The argument from inconceivability, therefore, admits of being
turned with quite as terrible an effect on Theism, as it can possibly be
made to exert on Atheism.
Hence this more refined form of teleology which we are considering, and
which we saw to be the last of the possible arguments in favour of Theism,
is met on its own ground by a very crushing opposition: by its metaphysical
character it has escaped the opposition of physical science, only to
encounter a new opposition in the region of pure psychology to which it
fled. As a conclusion to our whole inquiry, therefore, it devolved on us to
determine the relative magnitudes of these opposing forces.
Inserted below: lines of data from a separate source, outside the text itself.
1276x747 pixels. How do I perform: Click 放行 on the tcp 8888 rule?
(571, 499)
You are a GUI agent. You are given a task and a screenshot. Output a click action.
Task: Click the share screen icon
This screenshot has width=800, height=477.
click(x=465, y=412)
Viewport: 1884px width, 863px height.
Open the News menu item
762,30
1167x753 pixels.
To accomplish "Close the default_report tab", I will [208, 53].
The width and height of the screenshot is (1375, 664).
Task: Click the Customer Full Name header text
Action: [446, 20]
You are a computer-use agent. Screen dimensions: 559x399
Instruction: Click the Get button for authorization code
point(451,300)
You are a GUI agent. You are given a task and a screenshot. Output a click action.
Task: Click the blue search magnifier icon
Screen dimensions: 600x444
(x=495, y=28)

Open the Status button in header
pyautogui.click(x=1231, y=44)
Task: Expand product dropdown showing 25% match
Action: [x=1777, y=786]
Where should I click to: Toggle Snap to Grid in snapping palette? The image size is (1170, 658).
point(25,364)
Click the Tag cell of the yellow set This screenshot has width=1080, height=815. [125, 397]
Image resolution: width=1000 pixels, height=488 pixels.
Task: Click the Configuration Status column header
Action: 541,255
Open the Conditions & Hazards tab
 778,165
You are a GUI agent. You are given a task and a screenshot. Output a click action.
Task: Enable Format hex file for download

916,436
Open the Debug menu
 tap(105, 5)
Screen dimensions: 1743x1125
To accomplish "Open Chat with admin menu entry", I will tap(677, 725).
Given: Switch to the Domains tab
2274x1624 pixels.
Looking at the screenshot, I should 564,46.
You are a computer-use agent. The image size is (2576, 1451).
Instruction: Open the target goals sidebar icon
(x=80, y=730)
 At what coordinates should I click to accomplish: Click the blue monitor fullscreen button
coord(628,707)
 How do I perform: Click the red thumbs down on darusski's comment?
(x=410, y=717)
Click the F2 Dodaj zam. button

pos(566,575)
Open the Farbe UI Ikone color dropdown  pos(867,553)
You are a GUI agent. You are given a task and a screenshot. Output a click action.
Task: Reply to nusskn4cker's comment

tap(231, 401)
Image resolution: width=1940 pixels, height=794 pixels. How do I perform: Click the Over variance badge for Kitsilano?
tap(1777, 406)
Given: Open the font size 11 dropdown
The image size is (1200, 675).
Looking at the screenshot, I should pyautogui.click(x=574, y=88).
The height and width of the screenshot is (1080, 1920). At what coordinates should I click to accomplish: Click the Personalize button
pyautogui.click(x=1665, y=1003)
And in doing
this we first observed that, if the supporters of metaphysical teleology
objected _a priori_ to the method whereby the genesis of natural law was
deduced from the datum of the persistence of force, in that this method
involved an unrestricted use of illegitimate symbolic conceptions; then it
is no less open to an atheist to object _a priori_ to the method whereby a
directing Mind was inferred from the datum of cosmic harmony, in that this
method involved the population of an unknowable cause,--and this of a
character which the whole history of human thought has proved the human
mind to exhibit an overweening tendency to postulate as the cause of
natural phenomena. On these grounds, therefore, I concluded that, so far as
their respective standing _a priori_ is concerned, both theories may be
regarded as about equally suspicious.